There are two main types of human trafficking: sex trafficking and labor trafficking.
- Sex trafficking occurs when a person is made to perform commercial sexual acts through force, fraud, and/or coercion; or when a person made to perform commercial sexual acts is under the age of 18. Examples of sex trafficking include forced prostitution of adults, any type of child prostitution, trafficking for forced marriage, and more.
- Labor trafficking involves recruiting, transporting, harboring, providing, or purchasing a person for labor or services through the use of force, fraud, or coercion. Examples include forced labor on American farms under violence, domestic servitude (maids and nannies), sweatshops, and fraudulent labor contracts that keep people in bondage through an ever-increasing debt. Note that labor trafficking can happen in any industry, including agriculture, manufacturing, restaurant work, construction, fishing, mining, custodial work, and many more.
It is important to recognize that despite their distinct definitions, sex and labor trafficking often overlap in real trafficking situations. For example, a woman trafficked primarily into prostitution (sex trafficking) might also be forced to clean or cook around the brothel (labor trafficking).
Other types of human trafficking include:
- Child soldiers. A notable subcategory of labor trafficking, child soldiering occurs when a person under the age of 18 is made to be a combatant in a national army or rebel militia. Examples include the so-called “Invisible Children” forced to fight for the Lord’s Resistance Army, a rebel group originally from Uganda, or children impressed into military service in Burma (Myanmar).

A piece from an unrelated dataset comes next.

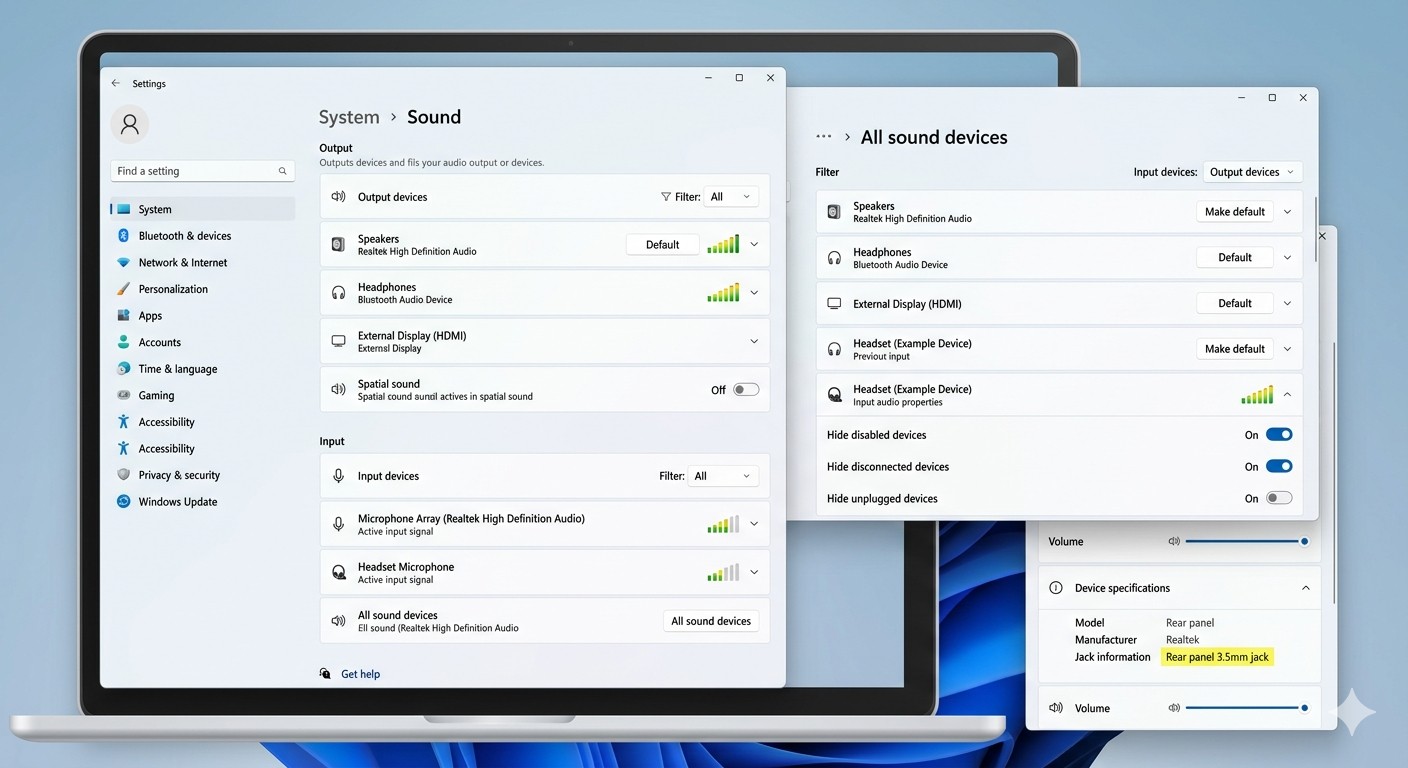This screenshot has height=768, width=1408.
Task: Click the Windows Update sidebar icon
Action: pyautogui.click(x=123, y=502)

- Organ trafficking. Although not officially recognized by the US government as a form of human trafficking, the UN and a number of foreign governments include forced removal of human organs for sale on the black market as a “service” under the heading of labor trafficking. An example of organ trafficking is the execution and organ harvesting of practitioners of the Falun Gong spiritual movement, a sect of Buddhism outlawed in China.